WHEN he got to the hospital, he raced to his room and hurried into whites. The brazen voice of the loudspeaker was roaring, before he had laced his shoes: “Calling Doctor Kildare; report at Doctor Carew’s office. Calling Doctor Kildare; report at Doctor Carew’s office. Calling Doctor Kildare…”

He was out in the corridor with the third repetition still resounding in the room behind him and went at once to the head of the hospital. Carew, biting off the end of a cigar, recognised him with a grunt and a nod as though he were a very distasteful sight. The superintendent, instead of addressing Kildare, preferred to give his attention to the grey mist beyond the windows through which the towers of Manhattan were lifting to an unhappy height.

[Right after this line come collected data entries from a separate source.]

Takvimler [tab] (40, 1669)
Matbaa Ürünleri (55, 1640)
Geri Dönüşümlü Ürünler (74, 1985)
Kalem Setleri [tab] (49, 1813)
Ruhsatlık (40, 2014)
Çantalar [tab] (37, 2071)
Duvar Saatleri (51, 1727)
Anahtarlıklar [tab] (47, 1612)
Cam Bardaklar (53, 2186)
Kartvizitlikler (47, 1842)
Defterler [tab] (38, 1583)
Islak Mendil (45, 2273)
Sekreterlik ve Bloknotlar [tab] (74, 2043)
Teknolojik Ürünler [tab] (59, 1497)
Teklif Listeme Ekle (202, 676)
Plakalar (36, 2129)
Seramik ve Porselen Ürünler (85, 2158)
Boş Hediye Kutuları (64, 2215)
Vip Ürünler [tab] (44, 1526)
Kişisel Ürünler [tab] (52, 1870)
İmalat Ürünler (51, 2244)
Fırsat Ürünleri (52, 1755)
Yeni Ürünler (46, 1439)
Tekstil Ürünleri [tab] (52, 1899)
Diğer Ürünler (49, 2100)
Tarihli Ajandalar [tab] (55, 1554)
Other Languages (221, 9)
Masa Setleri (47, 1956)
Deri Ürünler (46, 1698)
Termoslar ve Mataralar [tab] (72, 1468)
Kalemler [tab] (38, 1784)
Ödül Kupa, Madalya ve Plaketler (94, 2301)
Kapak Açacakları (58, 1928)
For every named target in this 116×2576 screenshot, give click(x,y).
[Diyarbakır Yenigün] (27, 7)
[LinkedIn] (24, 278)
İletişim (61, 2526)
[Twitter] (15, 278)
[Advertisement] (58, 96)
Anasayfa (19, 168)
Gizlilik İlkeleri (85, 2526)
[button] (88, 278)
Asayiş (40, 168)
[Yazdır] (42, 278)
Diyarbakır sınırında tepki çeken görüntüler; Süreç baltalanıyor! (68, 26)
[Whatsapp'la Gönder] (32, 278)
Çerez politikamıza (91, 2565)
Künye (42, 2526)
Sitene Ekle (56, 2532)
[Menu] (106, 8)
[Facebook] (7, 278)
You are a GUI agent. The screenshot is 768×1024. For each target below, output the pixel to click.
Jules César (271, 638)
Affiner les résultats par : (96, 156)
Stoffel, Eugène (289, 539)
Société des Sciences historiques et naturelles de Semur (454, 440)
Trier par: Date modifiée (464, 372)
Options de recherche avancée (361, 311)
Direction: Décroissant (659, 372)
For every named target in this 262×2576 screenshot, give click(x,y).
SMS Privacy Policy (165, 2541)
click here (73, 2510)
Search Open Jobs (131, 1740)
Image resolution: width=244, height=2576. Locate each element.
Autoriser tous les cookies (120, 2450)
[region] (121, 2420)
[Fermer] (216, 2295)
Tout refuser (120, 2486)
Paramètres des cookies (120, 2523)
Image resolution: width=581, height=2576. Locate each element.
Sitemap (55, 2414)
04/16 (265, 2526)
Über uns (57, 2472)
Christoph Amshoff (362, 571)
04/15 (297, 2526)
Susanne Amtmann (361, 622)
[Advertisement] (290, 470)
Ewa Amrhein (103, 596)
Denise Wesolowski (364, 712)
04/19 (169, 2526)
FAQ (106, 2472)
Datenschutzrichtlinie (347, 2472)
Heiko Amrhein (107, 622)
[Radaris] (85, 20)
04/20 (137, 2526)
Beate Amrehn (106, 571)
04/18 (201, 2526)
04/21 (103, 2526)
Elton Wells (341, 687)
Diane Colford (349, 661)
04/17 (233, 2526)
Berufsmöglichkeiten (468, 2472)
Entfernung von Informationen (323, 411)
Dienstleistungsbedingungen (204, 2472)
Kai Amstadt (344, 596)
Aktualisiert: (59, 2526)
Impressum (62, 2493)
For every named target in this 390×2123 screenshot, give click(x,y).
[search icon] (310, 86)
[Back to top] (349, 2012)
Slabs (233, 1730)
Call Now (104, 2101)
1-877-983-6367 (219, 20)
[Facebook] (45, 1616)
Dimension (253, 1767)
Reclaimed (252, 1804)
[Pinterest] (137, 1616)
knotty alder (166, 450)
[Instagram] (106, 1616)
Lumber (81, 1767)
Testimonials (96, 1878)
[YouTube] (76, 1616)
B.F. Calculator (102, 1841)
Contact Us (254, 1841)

“I’ve just had two or three million dollars on the telephone,” he said, letting the smoke issue with his speaking breath and so curl up into his grim face. “Two or three million hospital dollars; enough to bring this old institution to life; enough to put hundreds of new beds into the service of the poor…I suppose you know what I’m talking about?”

“Mr. Messenger?” suggested Kildare.

“Well,” said Carew, “I don’t expect the future of the hospital to mean much to you, but I wonder if you’ve thought clearly of all this from your own personal angle? You know that a doctor with clients like the Messengers is bound to get all that money can buy?”